4. Speaking of equipment hoarding… that phone call you just got, that text you have to answer, that Facebook status you need to update, or that Tweet or Instagram selfie… Yeah. Don’t. Not between sets. Not in front of the dumbbell rack. Not in the squat– ever! Actually, leave the gym floor. Handle your business. then, continue with your work out. Oh, and while we’re here, can I mention one more thing? Talking loudly on your mobile device… No. There are a lot of annoying things a person can do in the gym. This one is close to being number one on the list.
5. Let’s move into the locker rooms… Personally, I never find myself in need of the gym showers. I find them to be extremely disgusting, and, likely, oozing in people dander. But, if you are a frequent user, take the next few requests, serious. First, the hand dryer and the hair dryer… these are not nuts dryers or ass dryers. If I walk into one more locker room and find someone standing butt-naked under a hand dryer, I’m going to puke!
6. Do not sit your bare ass on the bench or on a chair or on the countertops in the locker room. I will not elaborate. It’s one thing to leave a quickly fading sweat butt print on the gym benches and seats, but it’s completely different when your butthole actually makes contact with the surfaces.
7. In the gym, most of us where headphones or earbuds. These devices are used to cancel outside noise so that a person can really get in the “zone”. But, there seems to be aspiring singers/rappers and even flash mobbers, who forget where they are… or that they can’t sing or dance. Don’t forget. You can’t sing or dance.

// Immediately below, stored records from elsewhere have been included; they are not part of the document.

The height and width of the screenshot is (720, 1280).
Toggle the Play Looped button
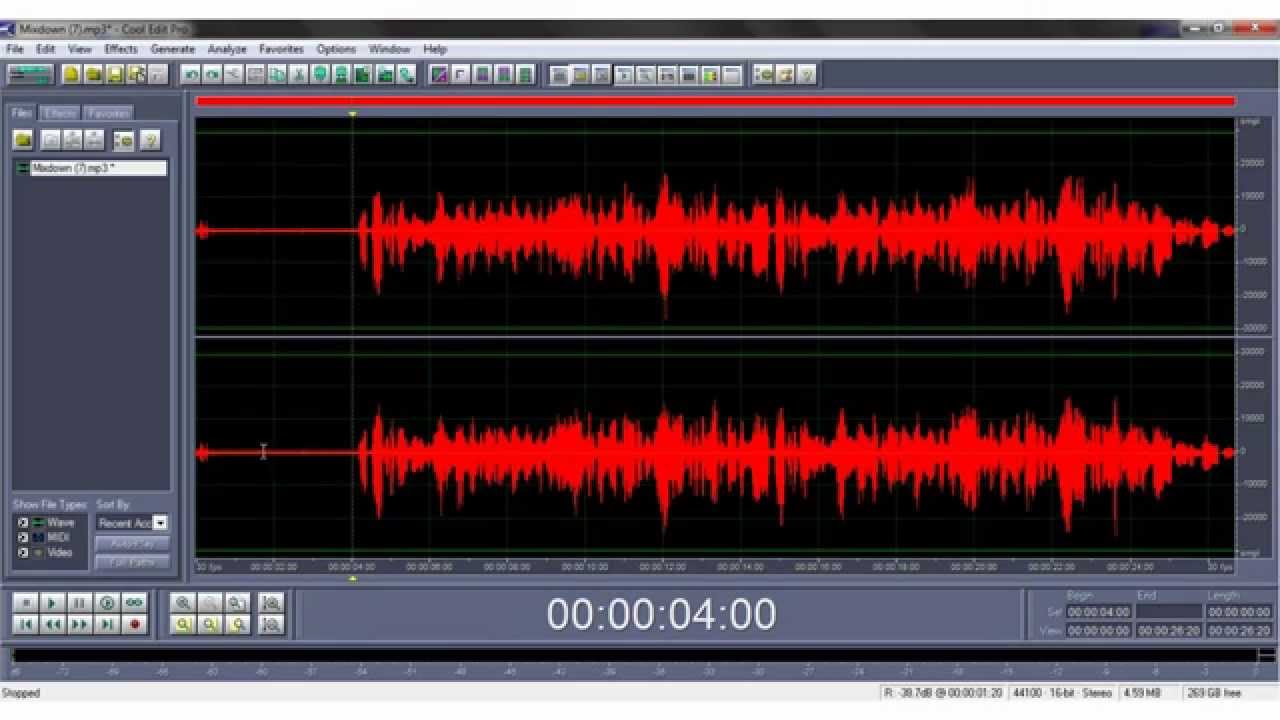pos(134,603)
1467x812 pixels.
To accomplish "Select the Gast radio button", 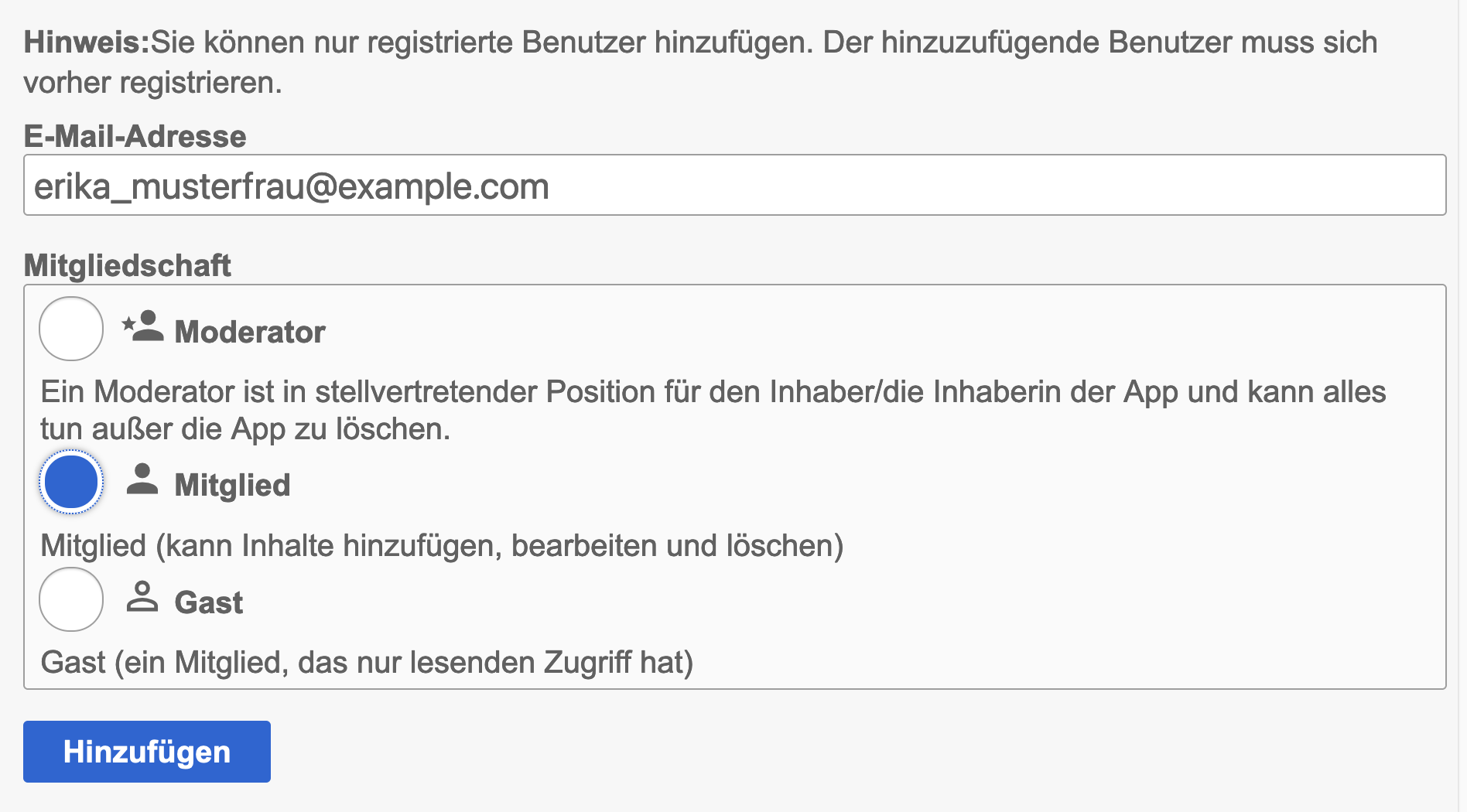I will [x=71, y=599].
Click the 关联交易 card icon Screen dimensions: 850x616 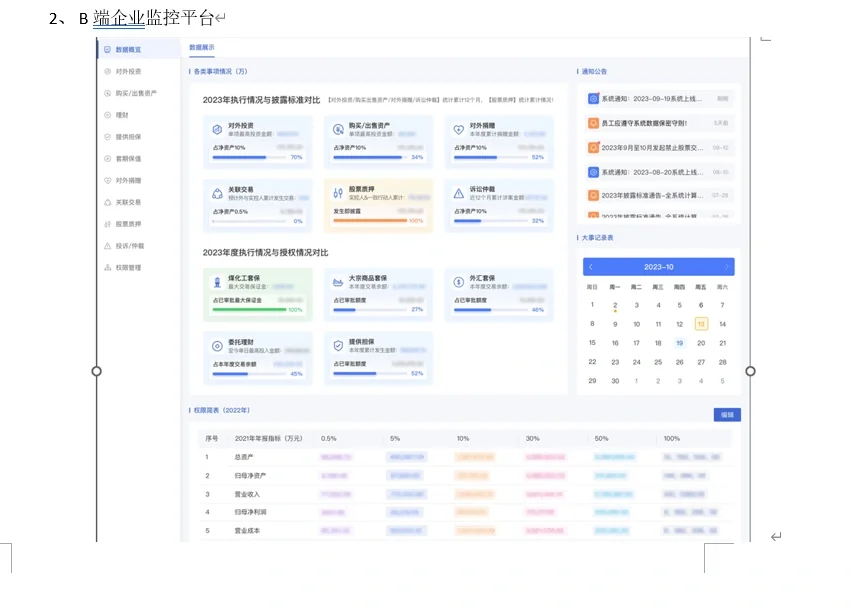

8. Last, but not least, a list within a list. The following terms are completely played out, so please, do not use them: Bro, Toned, ‘Mirin, Bro Science, swole, diet, cleanse, gains (sorry, I meant “gainzzz”), off-season, and bulking. I could go on, but I will leave this here until I extend the list in different context. As for now, avoid using these terms. Cliches suck.
There. This should get you started in the right direction. Follow these simple rules, and you will experience great times in the gym, along with everyone else. As this new year begins, let that new you with new goals, get the job done… “bro”. Oops.